Flamingo’s approach uses cross-attention layers interleaved with self-attention over a fixed set of latent tokens. Conceptually similar to Q-Former but with a different architectural flavor. The advantage: flexible token count and graceful handling of variable-length inputs (multiple images, video frames).

Dynamic Resolution

A recent trend is dynamic resolution handling. Instead of resizing all images to a fixed resolution, models like LLaVA-NeXT, InternVL, and Monkey split high-resolution images into tiles, encode each tile independently, and concatenate the resulting tokens. This preserves fine detail at the cost of longer sequences. The practical impact: text-in-image understanding (OCR, document parsing) improves dramatically.

4. Training Paradigms

Modern MLLMs typically follow a multi-stage training recipe:

Stage 1: Alignment Pre-training. Train only the alignment module on image-caption pairs. The visual encoder and LLM remain frozen. Objective: teach the projection layer to produce visual tokens the LLM can interpret. Data scale: 500K–5M pairs.

Stage 2: Instruction Tuning. Fine-tune the alignment module and (optionally) the LLM on instruction-following data. This is where conversational and reasoning capabilities emerge. Data: curated instruction datasets (LLaVA-Instruct, ShareGPT-4V, etc.). Some recipes also unfreeze the visual encoder here.

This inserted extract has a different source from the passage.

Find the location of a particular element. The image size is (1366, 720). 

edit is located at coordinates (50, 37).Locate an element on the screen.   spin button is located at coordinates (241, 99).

Stage 3: RLHF / DPO (optional). Align the model with human preferences. LLaVA-RLHF and RLHF-V showed measurable reductions in hallucination through reward modeling on visual faithfulness.

A notable shift: single-stage training is gaining traction. Models like MM1.5 (Apple) demonstrated that with sufficiently diverse and high-quality data, a single-stage fine-tune from a pre-trained LLM can match multi-stage pipelines — simplifying the recipe considerably.

5. Efficient Inference

Deploying MLLMs at scale requires addressing the visual token overhead:

Token Merging / Pruning: FastV and similar approaches prune less informative visual tokens after the first few LLM layers, achieving 2-3x speedup with minimal quality loss.
KV Cache Compression: Visual tokens dominate the KV cache. Methods like PyramidKV apply progressive compression to visual KV entries, significantly reducing memory footprint during long-context inference.
Quantization: Standard LLM quantization (AWQ, GPTQ) applies to the language backbone, but the visual encoder and projection layers require separate calibration. Mixed-precision strategies (FP16 visual encoder + INT4 LLM) offer a practical balance.

6. Open Challenges

Hallucination remains the central failure mode. MLLMs confidently describe objects and relationships that do not exist in the image. POPE and CHAIR benchmarks reveal that even state-of-the-art models hallucinate 15-30% of mentioned objects.

Spatial reasoning is another persistent weakness. Tasks requiring precise localization (counting, relative positioning, reading spatial layouts) expose the limitations of patch-based representations. Grounding-oriented models (Ferret, Shikra, CogVLM) partially address this through coordinate-aware training, but a general solution remains open.

Video understanding in MLLMs is nascent. Simply sampling frames and concatenating visual tokens does not capture temporal dynamics. This is an active frontier.

Closing Thoughts

The MLLM landscape is converging toward natively multimodal architectures where vision and language are processed in a unified representation space from the start, rather than bolted together through adapters. The key insight from the past two years: alignment quality matters more than scale. A well-designed projection with curated training data consistently outperforms brute-force scaling of either the visual encoder or the LLM.

References

Liu, H. et al. Visual Instruction Tuning. NeurIPS 2023.
Li, J. et al. BLIP-2: Bootstrapping Language-Image Pre-training with Frozen Image Encoders and Large Language Models. ICML 2023.
Alayrac, J.-B. et al. Flamingo: a Visual Language Model for Few-Shot Learning. NeurIPS 2022.
Zhai, X. et al. Sigmoid Loss for Language Image Pre-Training. ICCV 2023.
Liu, H. et al. LLaVA-NeXT: Improved reasoning, OCR, and world knowledge. Jan. 2024.
Chen, L. et al. An Image is Worth 1/2 Tokens After Layer 2: Plug-and-Play Inference Acceleration for Large Vision-Language Models. ECCV 2024.